-- Listed entries --

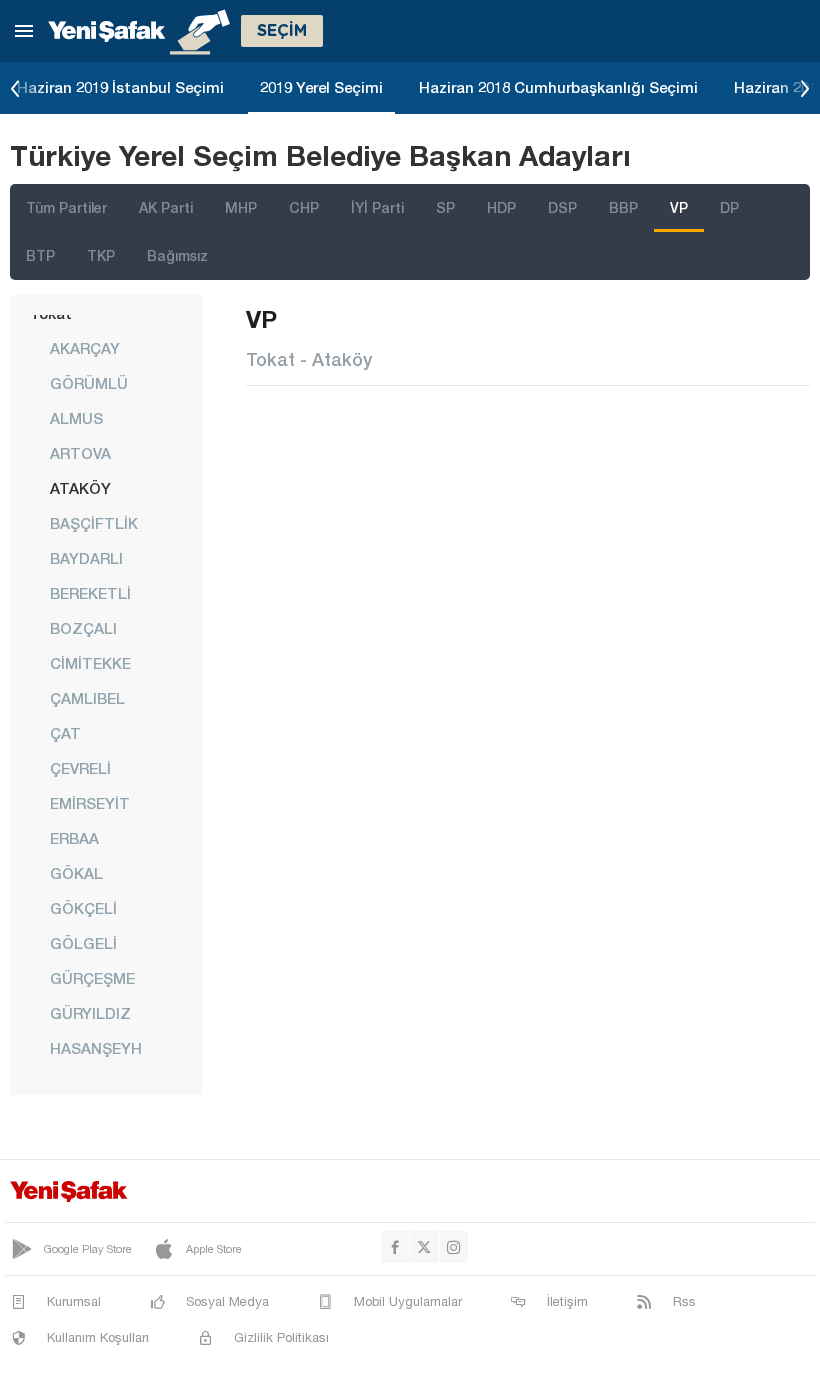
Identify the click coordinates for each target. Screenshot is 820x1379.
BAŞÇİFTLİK (94, 523)
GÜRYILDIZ (90, 1013)
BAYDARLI (86, 558)
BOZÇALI (83, 628)
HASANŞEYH (96, 1048)
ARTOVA (80, 453)
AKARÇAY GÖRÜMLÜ (89, 365)
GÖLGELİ (83, 943)
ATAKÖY (80, 488)
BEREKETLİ (90, 593)
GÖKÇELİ (83, 908)
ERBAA (74, 838)
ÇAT (65, 733)
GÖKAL (76, 873)
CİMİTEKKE (90, 663)
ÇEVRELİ (80, 768)
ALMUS (76, 418)
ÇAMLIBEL (87, 698)
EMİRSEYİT (90, 803)
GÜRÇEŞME (92, 978)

-- Your goal --
After finding the line that contains "CİMİTEKKE (90, 663)" in the records above, copy that line and each one after it exactly, through the final line.

-- Final answer --
CİMİTEKKE (90, 663)
ÇEVRELİ (80, 768)
ALMUS (76, 418)
ÇAMLIBEL (87, 698)
EMİRSEYİT (90, 803)
GÜRÇEŞME (92, 978)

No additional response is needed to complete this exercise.